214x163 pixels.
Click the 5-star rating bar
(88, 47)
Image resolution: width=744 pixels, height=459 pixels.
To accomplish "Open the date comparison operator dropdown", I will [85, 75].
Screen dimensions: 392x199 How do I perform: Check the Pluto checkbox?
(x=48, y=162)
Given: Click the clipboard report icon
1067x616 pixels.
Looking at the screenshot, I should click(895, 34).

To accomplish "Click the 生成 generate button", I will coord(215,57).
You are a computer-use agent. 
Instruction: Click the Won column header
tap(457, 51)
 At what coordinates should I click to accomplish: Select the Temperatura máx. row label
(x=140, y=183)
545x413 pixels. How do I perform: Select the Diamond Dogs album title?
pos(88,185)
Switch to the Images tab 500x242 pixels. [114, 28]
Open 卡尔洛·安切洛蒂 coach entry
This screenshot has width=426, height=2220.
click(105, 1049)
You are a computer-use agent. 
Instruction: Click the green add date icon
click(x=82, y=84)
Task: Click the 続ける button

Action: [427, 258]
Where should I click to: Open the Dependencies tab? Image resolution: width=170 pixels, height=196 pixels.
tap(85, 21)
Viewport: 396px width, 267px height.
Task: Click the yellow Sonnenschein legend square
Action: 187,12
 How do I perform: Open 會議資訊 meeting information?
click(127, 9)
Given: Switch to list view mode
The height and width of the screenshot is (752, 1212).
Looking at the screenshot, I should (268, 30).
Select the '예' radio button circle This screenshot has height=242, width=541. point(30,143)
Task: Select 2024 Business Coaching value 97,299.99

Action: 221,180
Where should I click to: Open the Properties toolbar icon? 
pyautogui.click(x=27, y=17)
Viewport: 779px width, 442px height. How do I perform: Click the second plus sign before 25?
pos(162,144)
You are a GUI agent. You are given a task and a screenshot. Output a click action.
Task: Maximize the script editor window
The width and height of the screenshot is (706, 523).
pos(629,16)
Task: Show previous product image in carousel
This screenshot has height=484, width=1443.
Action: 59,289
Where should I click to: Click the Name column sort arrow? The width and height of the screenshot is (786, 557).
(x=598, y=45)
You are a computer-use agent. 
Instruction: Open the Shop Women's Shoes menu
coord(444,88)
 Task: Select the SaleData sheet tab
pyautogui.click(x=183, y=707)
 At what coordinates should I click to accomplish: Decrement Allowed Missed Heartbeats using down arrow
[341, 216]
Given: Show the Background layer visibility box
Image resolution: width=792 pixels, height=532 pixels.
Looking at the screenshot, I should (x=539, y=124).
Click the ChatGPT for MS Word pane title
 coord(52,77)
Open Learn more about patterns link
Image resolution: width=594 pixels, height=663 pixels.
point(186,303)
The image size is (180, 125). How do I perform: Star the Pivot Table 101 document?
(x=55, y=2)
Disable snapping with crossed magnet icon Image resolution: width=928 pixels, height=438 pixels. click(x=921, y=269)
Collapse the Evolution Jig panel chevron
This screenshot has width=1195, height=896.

___

• What you are asked to do
Write out the entire listing above once more. Keep it exact.

• Result for this task
214x163 pixels.
Click the 5-star rating bar
(88, 47)
Image resolution: width=744 pixels, height=459 pixels.
To accomplish "Open the date comparison operator dropdown", I will [85, 75].
Screen dimensions: 392x199 How do I perform: Check the Pluto checkbox?
(x=48, y=162)
Given: Click the clipboard report icon
1067x616 pixels.
Looking at the screenshot, I should click(895, 34).

To accomplish "Click the 生成 generate button", I will coord(215,57).
You are a computer-use agent. 
Instruction: Click the Won column header
tap(457, 51)
 At what coordinates should I click to accomplish: Select the Temperatura máx. row label
(x=140, y=183)
545x413 pixels. How do I perform: Select the Diamond Dogs album title?
pos(88,185)
Switch to the Images tab 500x242 pixels. [114, 28]
Open 卡尔洛·安切洛蒂 coach entry
This screenshot has width=426, height=2220.
click(105, 1049)
You are a computer-use agent. 
Instruction: Click the green add date icon
click(x=82, y=84)
Task: Click the 続ける button

Action: [427, 258]
Where should I click to: Open the Dependencies tab? Image resolution: width=170 pixels, height=196 pixels.
tap(85, 21)
Viewport: 396px width, 267px height.
Task: Click the yellow Sonnenschein legend square
Action: 187,12
 How do I perform: Open 會議資訊 meeting information?
click(127, 9)
Given: Switch to list view mode
The height and width of the screenshot is (752, 1212).
Looking at the screenshot, I should (268, 30).
Select the '예' radio button circle This screenshot has height=242, width=541. point(30,143)
Task: Select 2024 Business Coaching value 97,299.99

Action: 221,180
Where should I click to: Open the Properties toolbar icon? 
pyautogui.click(x=27, y=17)
Viewport: 779px width, 442px height. How do I perform: Click the second plus sign before 25?
pos(162,144)
You are a GUI agent. You are given a task and a screenshot. Output a click action.
Task: Maximize the script editor window
The width and height of the screenshot is (706, 523).
pos(629,16)
Task: Show previous product image in carousel
This screenshot has height=484, width=1443.
Action: 59,289
Where should I click to: Click the Name column sort arrow? The width and height of the screenshot is (786, 557).
(x=598, y=45)
You are a computer-use agent. 
Instruction: Open the Shop Women's Shoes menu
coord(444,88)
 Task: Select the SaleData sheet tab
pyautogui.click(x=183, y=707)
 At what coordinates should I click to accomplish: Decrement Allowed Missed Heartbeats using down arrow
[341, 216]
Given: Show the Background layer visibility box
Image resolution: width=792 pixels, height=532 pixels.
Looking at the screenshot, I should (x=539, y=124).
Click the ChatGPT for MS Word pane title
 coord(52,77)
Open Learn more about patterns link
Image resolution: width=594 pixels, height=663 pixels.
point(186,303)
The image size is (180, 125). How do I perform: Star the Pivot Table 101 document?
(x=55, y=2)
Disable snapping with crossed magnet icon Image resolution: width=928 pixels, height=438 pixels. click(x=921, y=269)
Collapse the Evolution Jig panel chevron
This screenshot has width=1195, height=896.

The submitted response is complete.